Dataset entries:
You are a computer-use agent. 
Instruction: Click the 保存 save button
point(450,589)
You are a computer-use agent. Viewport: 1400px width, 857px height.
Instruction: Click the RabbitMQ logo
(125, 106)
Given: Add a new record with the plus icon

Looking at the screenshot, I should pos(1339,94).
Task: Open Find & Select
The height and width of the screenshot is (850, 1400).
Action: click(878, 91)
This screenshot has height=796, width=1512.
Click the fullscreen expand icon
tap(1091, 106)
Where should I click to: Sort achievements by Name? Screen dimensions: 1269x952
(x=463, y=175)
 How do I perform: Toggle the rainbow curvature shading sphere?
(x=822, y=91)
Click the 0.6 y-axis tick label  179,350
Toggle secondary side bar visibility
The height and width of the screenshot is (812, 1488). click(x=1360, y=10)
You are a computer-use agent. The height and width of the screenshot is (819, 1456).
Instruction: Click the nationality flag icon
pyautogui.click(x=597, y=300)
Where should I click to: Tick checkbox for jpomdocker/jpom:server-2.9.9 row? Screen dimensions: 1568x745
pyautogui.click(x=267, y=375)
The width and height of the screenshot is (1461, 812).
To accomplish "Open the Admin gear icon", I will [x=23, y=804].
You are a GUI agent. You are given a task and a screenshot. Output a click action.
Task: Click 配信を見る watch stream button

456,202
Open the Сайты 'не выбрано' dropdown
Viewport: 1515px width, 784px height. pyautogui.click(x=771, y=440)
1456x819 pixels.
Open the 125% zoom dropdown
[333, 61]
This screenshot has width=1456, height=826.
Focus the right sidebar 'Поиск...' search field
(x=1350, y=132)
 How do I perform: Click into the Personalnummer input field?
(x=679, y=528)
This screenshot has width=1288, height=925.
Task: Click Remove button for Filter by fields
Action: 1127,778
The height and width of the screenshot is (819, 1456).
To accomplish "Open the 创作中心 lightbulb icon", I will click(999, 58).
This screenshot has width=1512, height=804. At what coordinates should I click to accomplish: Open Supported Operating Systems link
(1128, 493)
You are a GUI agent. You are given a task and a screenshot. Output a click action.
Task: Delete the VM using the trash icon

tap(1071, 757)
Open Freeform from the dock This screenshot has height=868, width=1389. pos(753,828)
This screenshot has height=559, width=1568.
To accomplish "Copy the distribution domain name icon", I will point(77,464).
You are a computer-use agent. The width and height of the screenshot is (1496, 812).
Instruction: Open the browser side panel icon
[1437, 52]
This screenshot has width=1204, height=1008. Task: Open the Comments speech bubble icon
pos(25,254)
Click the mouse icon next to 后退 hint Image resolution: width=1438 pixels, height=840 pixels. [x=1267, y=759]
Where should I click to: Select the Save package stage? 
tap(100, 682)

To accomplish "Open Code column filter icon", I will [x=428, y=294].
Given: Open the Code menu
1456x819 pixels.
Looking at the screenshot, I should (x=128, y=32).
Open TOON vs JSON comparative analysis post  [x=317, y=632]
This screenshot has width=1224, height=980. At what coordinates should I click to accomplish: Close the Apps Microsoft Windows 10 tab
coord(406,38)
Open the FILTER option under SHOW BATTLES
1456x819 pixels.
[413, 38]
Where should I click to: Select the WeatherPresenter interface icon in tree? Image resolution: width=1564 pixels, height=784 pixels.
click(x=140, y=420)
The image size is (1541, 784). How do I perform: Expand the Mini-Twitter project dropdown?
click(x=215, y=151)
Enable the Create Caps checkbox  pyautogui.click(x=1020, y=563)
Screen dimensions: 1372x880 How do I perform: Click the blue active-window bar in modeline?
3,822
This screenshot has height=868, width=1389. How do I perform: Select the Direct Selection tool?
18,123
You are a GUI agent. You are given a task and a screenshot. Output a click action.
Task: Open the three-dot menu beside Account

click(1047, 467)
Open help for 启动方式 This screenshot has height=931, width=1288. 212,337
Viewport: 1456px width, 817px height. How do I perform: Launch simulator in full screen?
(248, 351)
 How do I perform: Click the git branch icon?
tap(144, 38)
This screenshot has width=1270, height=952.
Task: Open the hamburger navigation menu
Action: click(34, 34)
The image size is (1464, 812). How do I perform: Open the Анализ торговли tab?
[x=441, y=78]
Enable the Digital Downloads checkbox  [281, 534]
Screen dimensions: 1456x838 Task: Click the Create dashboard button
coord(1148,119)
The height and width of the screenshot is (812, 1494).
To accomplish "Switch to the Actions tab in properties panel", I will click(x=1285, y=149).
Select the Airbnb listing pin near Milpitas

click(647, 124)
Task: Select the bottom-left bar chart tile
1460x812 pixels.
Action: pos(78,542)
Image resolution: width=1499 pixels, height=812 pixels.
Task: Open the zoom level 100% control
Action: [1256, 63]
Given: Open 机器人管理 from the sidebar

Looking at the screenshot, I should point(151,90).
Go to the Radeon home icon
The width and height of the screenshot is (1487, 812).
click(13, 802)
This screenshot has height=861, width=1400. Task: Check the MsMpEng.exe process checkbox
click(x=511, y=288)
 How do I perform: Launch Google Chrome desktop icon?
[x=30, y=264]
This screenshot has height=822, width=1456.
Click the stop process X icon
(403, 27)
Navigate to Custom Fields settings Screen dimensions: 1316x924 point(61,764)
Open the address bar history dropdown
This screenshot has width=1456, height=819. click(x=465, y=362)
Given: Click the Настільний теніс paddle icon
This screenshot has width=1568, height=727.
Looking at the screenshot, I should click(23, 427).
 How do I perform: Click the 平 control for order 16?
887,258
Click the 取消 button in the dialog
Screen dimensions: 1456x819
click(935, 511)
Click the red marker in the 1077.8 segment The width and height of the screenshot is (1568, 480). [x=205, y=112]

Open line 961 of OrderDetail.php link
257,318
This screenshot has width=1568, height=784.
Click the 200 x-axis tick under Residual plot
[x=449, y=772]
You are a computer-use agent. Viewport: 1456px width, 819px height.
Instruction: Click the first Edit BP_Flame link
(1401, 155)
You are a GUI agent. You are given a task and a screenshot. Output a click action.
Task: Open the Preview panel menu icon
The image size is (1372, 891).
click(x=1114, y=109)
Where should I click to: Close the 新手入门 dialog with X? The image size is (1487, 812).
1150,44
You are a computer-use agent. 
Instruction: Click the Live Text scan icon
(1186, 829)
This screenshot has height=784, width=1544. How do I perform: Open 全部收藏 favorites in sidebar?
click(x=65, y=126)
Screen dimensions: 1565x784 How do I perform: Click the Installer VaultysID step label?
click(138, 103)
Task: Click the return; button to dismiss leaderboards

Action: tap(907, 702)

▸ About this task
Reproduce each of the records word for word.

▸ Result for this task
You are a computer-use agent. 
Instruction: Click the 保存 save button
point(450,589)
You are a computer-use agent. Viewport: 1400px width, 857px height.
Instruction: Click the RabbitMQ logo
(125, 106)
Given: Add a new record with the plus icon

Looking at the screenshot, I should pos(1339,94).
Task: Open Find & Select
The height and width of the screenshot is (850, 1400).
Action: click(878, 91)
This screenshot has height=796, width=1512.
Click the fullscreen expand icon
tap(1091, 106)
Where should I click to: Sort achievements by Name? Screen dimensions: 1269x952
(x=463, y=175)
 How do I perform: Toggle the rainbow curvature shading sphere?
(x=822, y=91)
Click the 0.6 y-axis tick label  179,350
Toggle secondary side bar visibility
The height and width of the screenshot is (812, 1488). click(x=1360, y=10)
You are a computer-use agent. The height and width of the screenshot is (819, 1456).
Instruction: Click the nationality flag icon
pyautogui.click(x=597, y=300)
Where should I click to: Tick checkbox for jpomdocker/jpom:server-2.9.9 row? Screen dimensions: 1568x745
pyautogui.click(x=267, y=375)
The width and height of the screenshot is (1461, 812).
To accomplish "Open the Admin gear icon", I will [x=23, y=804].
You are a GUI agent. You are given a task and a screenshot. Output a click action.
Task: Click 配信を見る watch stream button

456,202
Open the Сайты 'не выбрано' dropdown
Viewport: 1515px width, 784px height. pyautogui.click(x=771, y=440)
1456x819 pixels.
Open the 125% zoom dropdown
[333, 61]
This screenshot has width=1456, height=826.
Focus the right sidebar 'Поиск...' search field
(x=1350, y=132)
 How do I perform: Click into the Personalnummer input field?
(x=679, y=528)
This screenshot has width=1288, height=925.
Task: Click Remove button for Filter by fields
Action: 1127,778
The height and width of the screenshot is (819, 1456).
To accomplish "Open the 创作中心 lightbulb icon", I will click(999, 58).
This screenshot has width=1512, height=804. At what coordinates should I click to accomplish: Open Supported Operating Systems link
(1128, 493)
You are a GUI agent. You are given a task and a screenshot. Output a click action.
Task: Delete the VM using the trash icon

tap(1071, 757)
Open Freeform from the dock This screenshot has height=868, width=1389. pos(753,828)
This screenshot has height=559, width=1568.
To accomplish "Copy the distribution domain name icon", I will point(77,464).
You are a computer-use agent. The width and height of the screenshot is (1496, 812).
Instruction: Open the browser side panel icon
[1437, 52]
This screenshot has width=1204, height=1008. Task: Open the Comments speech bubble icon
pos(25,254)
Click the mouse icon next to 后退 hint Image resolution: width=1438 pixels, height=840 pixels. [x=1267, y=759]
Where should I click to: Select the Save package stage? 
tap(100, 682)

To accomplish "Open Code column filter icon", I will [x=428, y=294].
Given: Open the Code menu
1456x819 pixels.
Looking at the screenshot, I should (x=128, y=32).
Open TOON vs JSON comparative analysis post  [x=317, y=632]
This screenshot has width=1224, height=980. At what coordinates should I click to accomplish: Close the Apps Microsoft Windows 10 tab
coord(406,38)
Open the FILTER option under SHOW BATTLES
1456x819 pixels.
[413, 38]
Where should I click to: Select the WeatherPresenter interface icon in tree? Image resolution: width=1564 pixels, height=784 pixels.
click(x=140, y=420)
The image size is (1541, 784). How do I perform: Expand the Mini-Twitter project dropdown?
click(x=215, y=151)
Enable the Create Caps checkbox  pyautogui.click(x=1020, y=563)
Screen dimensions: 1372x880 How do I perform: Click the blue active-window bar in modeline?
3,822
This screenshot has height=868, width=1389. How do I perform: Select the Direct Selection tool?
18,123
You are a GUI agent. You are given a task and a screenshot. Output a click action.
Task: Open the three-dot menu beside Account

click(1047, 467)
Open help for 启动方式 This screenshot has height=931, width=1288. 212,337
Viewport: 1456px width, 817px height. How do I perform: Launch simulator in full screen?
(248, 351)
 How do I perform: Click the git branch icon?
tap(144, 38)
This screenshot has width=1270, height=952.
Task: Open the hamburger navigation menu
Action: click(34, 34)
The image size is (1464, 812). How do I perform: Open the Анализ торговли tab?
[x=441, y=78]
Enable the Digital Downloads checkbox  [281, 534]
Screen dimensions: 1456x838 Task: Click the Create dashboard button
coord(1148,119)
The height and width of the screenshot is (812, 1494).
To accomplish "Switch to the Actions tab in properties panel", I will click(x=1285, y=149).
Select the Airbnb listing pin near Milpitas

click(647, 124)
Task: Select the bottom-left bar chart tile
1460x812 pixels.
Action: pos(78,542)
Image resolution: width=1499 pixels, height=812 pixels.
Task: Open the zoom level 100% control
Action: [1256, 63]
Given: Open 机器人管理 from the sidebar

Looking at the screenshot, I should point(151,90).
Go to the Radeon home icon
The width and height of the screenshot is (1487, 812).
click(13, 802)
This screenshot has height=861, width=1400. Task: Check the MsMpEng.exe process checkbox
click(x=511, y=288)
 How do I perform: Launch Google Chrome desktop icon?
[x=30, y=264]
This screenshot has height=822, width=1456.
Click the stop process X icon
(403, 27)
Navigate to Custom Fields settings Screen dimensions: 1316x924 point(61,764)
Open the address bar history dropdown
This screenshot has width=1456, height=819. click(x=465, y=362)
Given: Click the Настільний теніс paddle icon
This screenshot has width=1568, height=727.
Looking at the screenshot, I should click(23, 427).
 How do I perform: Click the 平 control for order 16?
887,258
Click the 取消 button in the dialog
Screen dimensions: 1456x819
click(935, 511)
Click the red marker in the 1077.8 segment The width and height of the screenshot is (1568, 480). [x=205, y=112]

Open line 961 of OrderDetail.php link
257,318
This screenshot has width=1568, height=784.
Click the 200 x-axis tick under Residual plot
[x=449, y=772]
You are a computer-use agent. Viewport: 1456px width, 819px height.
Instruction: Click the first Edit BP_Flame link
(1401, 155)
You are a GUI agent. You are given a task and a screenshot. Output a click action.
Task: Open the Preview panel menu icon
The image size is (1372, 891).
click(x=1114, y=109)
Where should I click to: Close the 新手入门 dialog with X? The image size is (1487, 812).
1150,44
You are a computer-use agent. 
Instruction: Click the Live Text scan icon
(1186, 829)
This screenshot has height=784, width=1544. How do I perform: Open 全部收藏 favorites in sidebar?
click(x=65, y=126)
Screen dimensions: 1565x784 How do I perform: Click the Installer VaultysID step label?
click(138, 103)
Task: Click the return; button to dismiss leaderboards

Action: tap(907, 702)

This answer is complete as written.